--- START Stored data ---
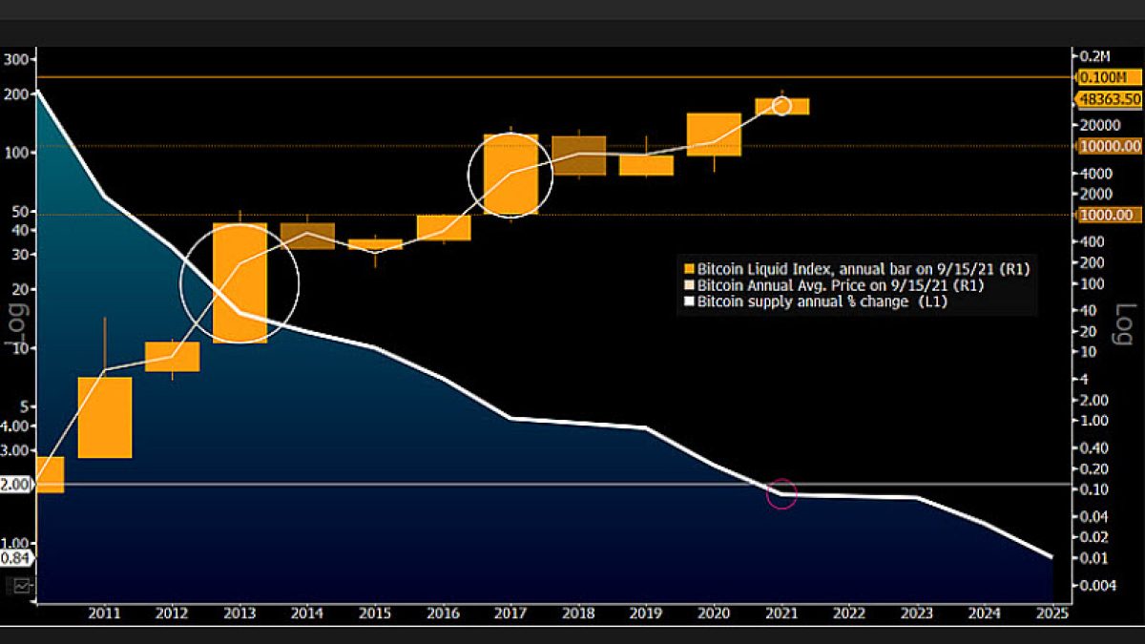Click the 48363.50 current price tag
1145x644 pixels.
click(1110, 98)
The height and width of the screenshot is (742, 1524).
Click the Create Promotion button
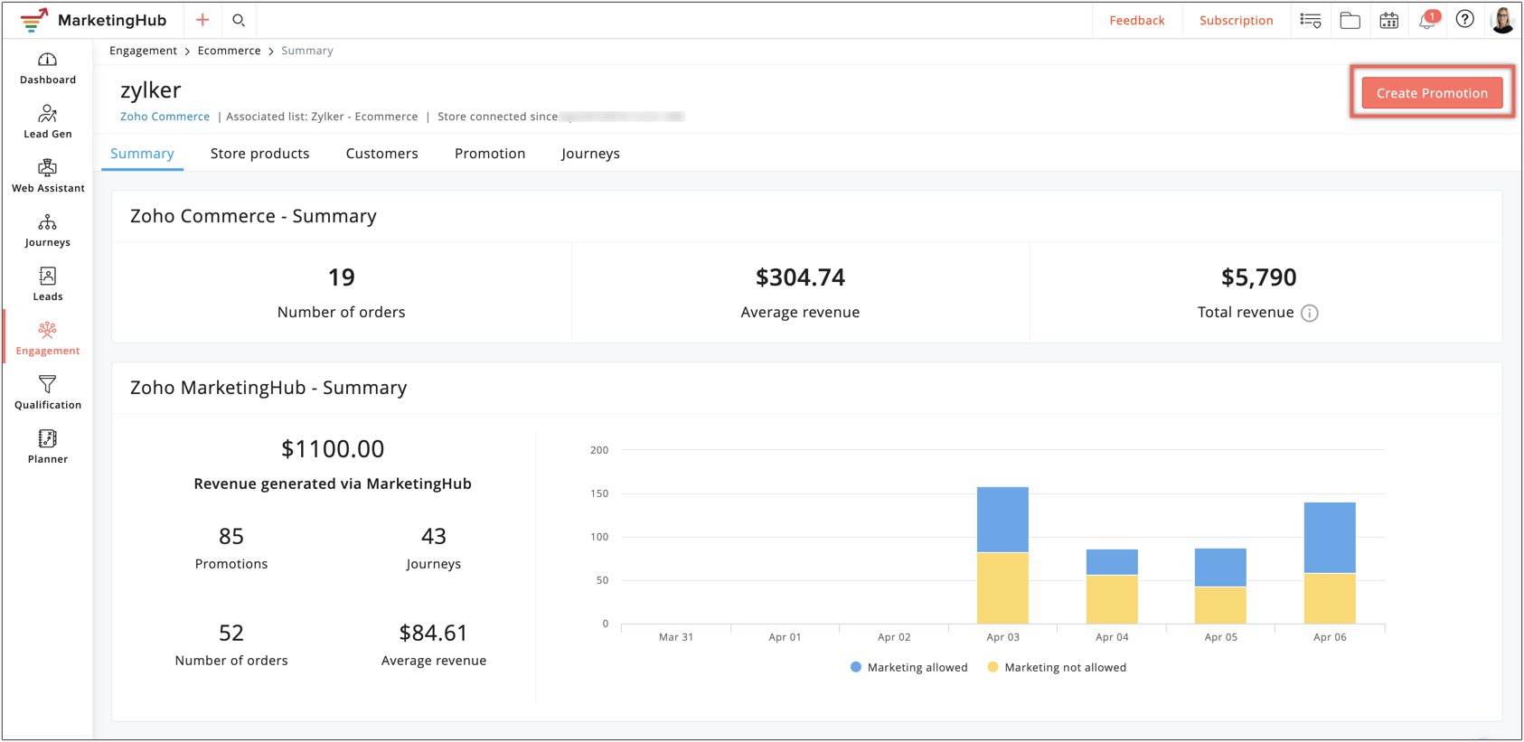pyautogui.click(x=1432, y=93)
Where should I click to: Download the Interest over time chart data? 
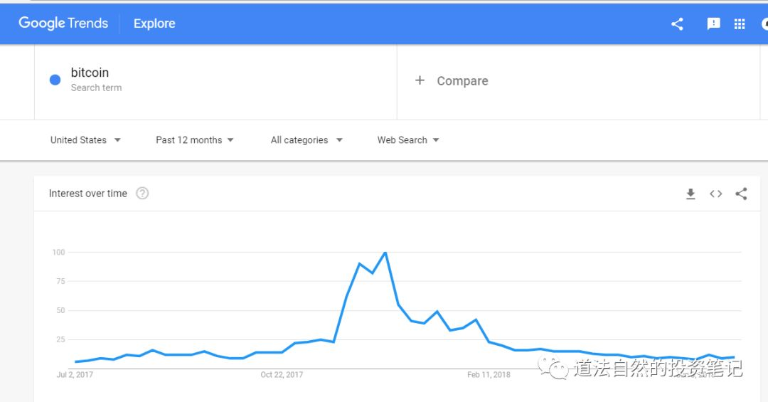(690, 194)
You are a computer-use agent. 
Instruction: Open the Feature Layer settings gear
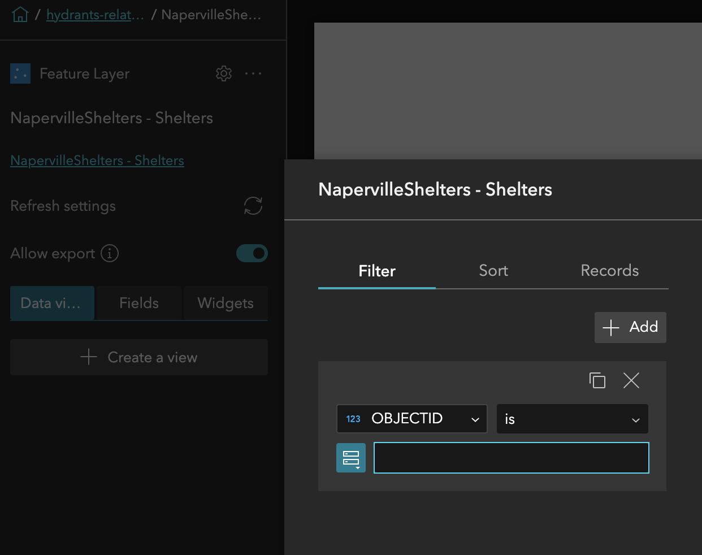click(224, 73)
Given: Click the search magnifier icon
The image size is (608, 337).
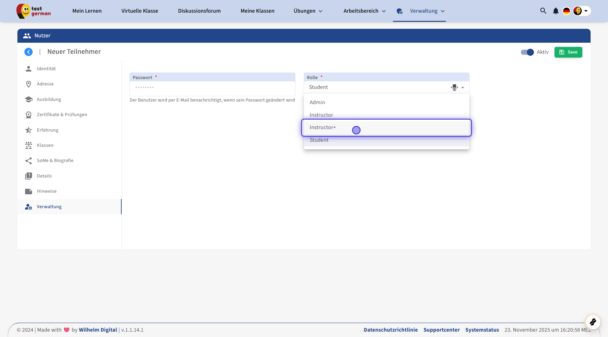Looking at the screenshot, I should 543,11.
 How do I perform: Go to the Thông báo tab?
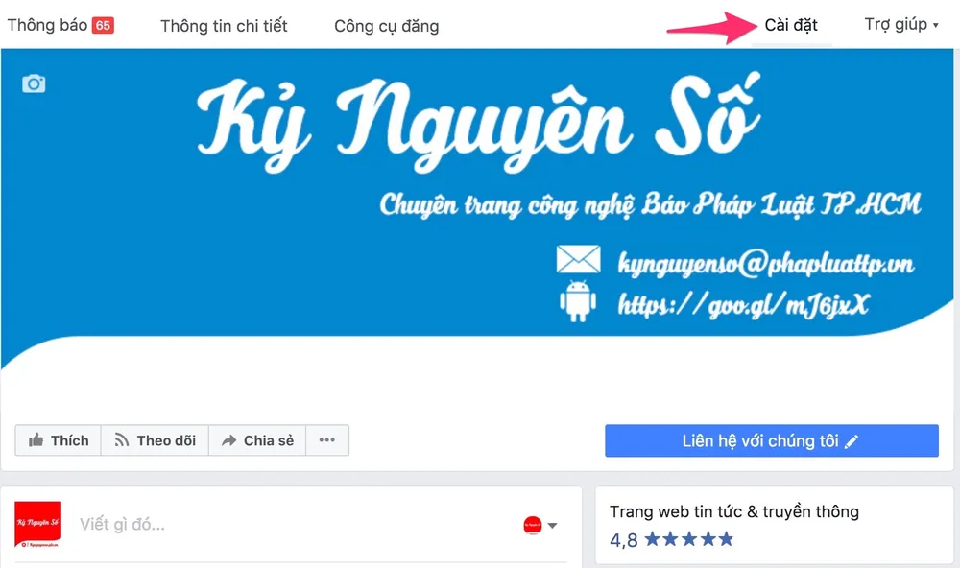tap(47, 25)
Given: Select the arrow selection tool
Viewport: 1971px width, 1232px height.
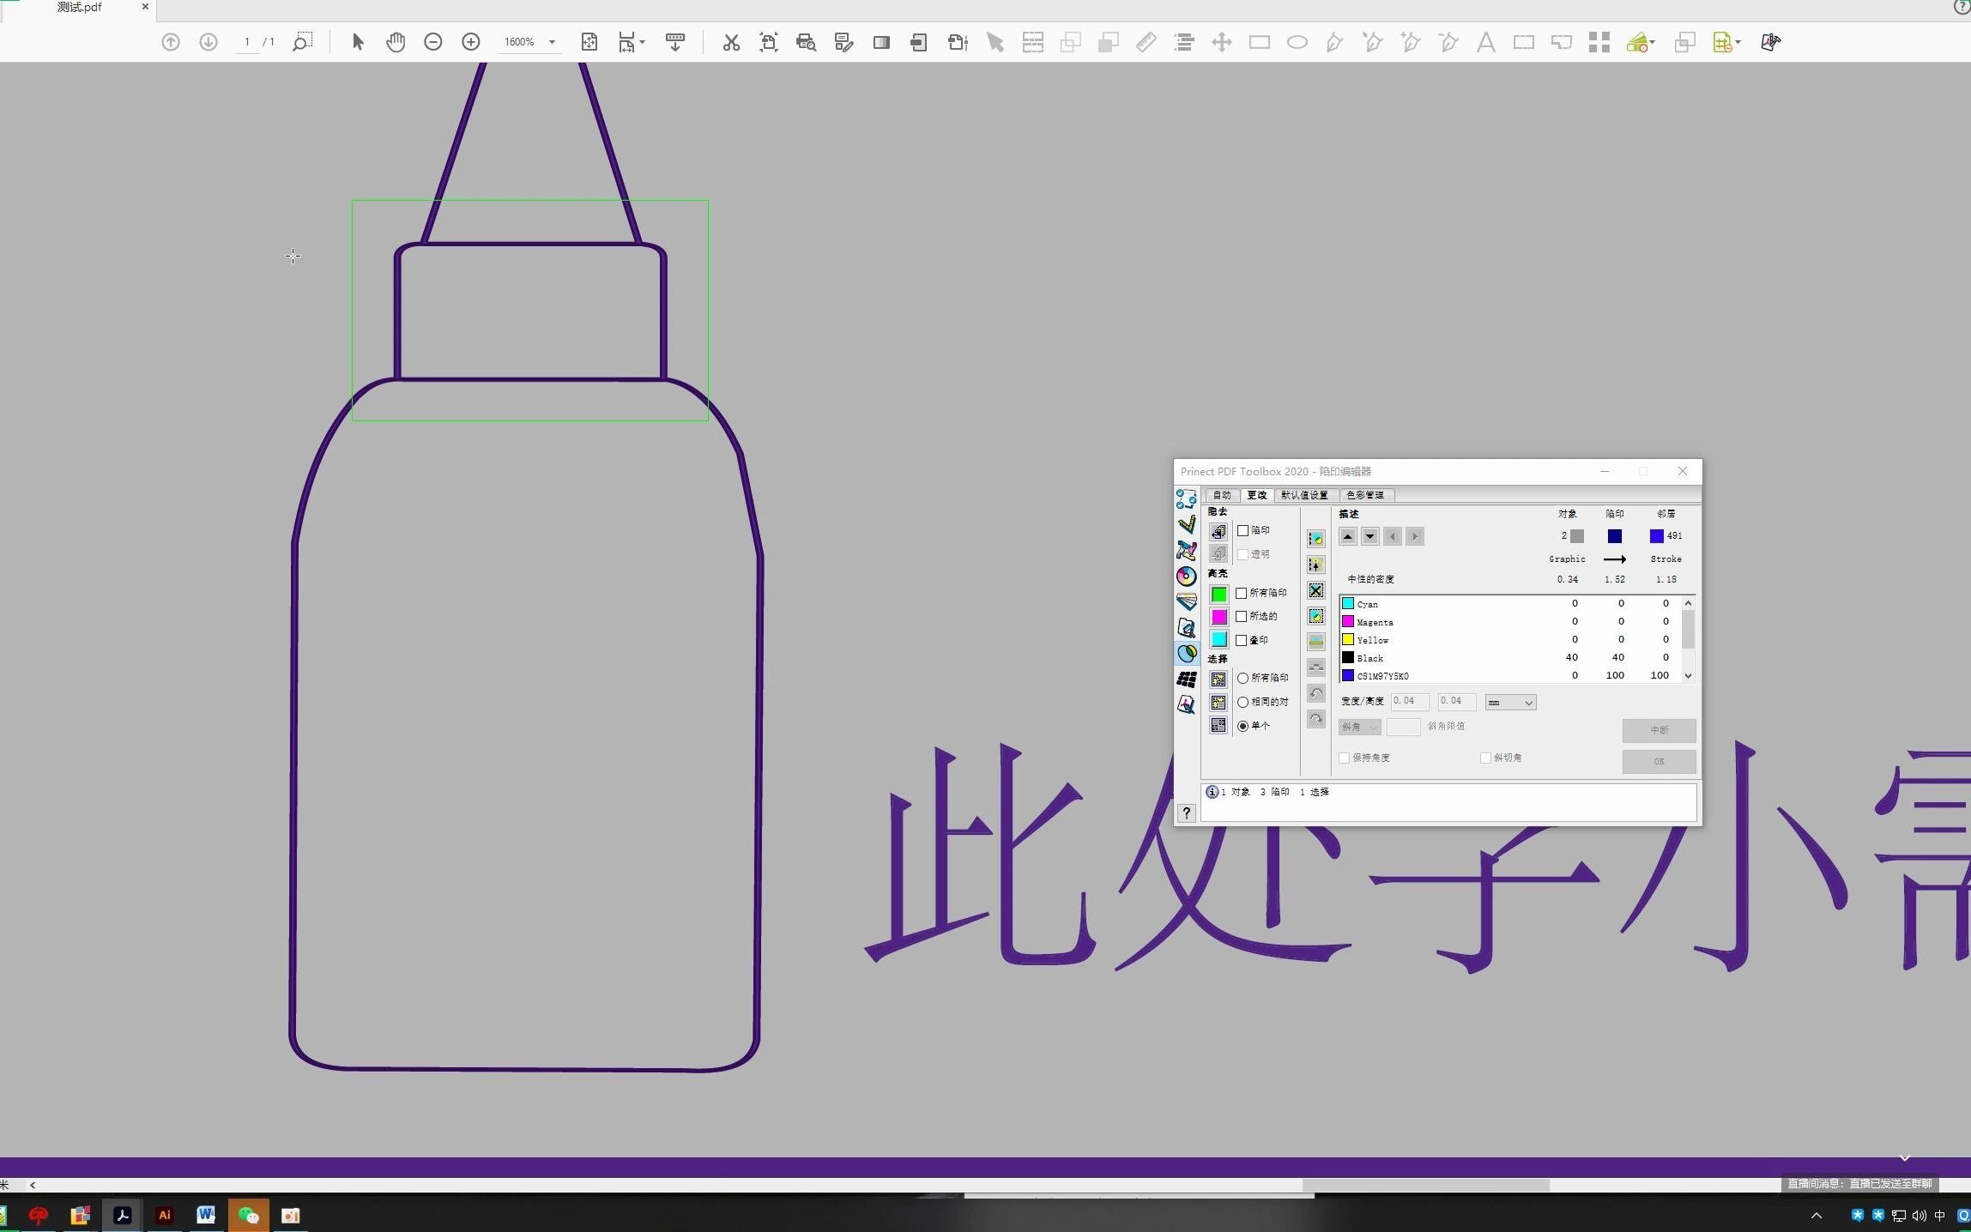Looking at the screenshot, I should point(357,41).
--- END Stored data ---
Write out every line of the records above as a numbered list. Skip any blank lines and leave out the pictures.

» **Written answer**
1. Click the 48363.50 current price tag
2. 1145x644 pixels.
3. click(1110, 98)
4. The height and width of the screenshot is (742, 1524).
5. Click the Create Promotion button
6. pyautogui.click(x=1432, y=93)
7. Where should I click to: Download the Interest over time chart data? 
8. (690, 194)
9. You are a computer-use agent. 
10. Instruction: Open the Feature Layer settings gear
11. click(224, 73)
12. Given: Click the search magnifier icon
13. The image size is (608, 337).
14. Looking at the screenshot, I should 543,11.
15.  How do I perform: Go to the Thông báo tab?
16. tap(47, 25)
17. Given: Select the arrow selection tool
18. Viewport: 1971px width, 1232px height.
19. Looking at the screenshot, I should point(357,41).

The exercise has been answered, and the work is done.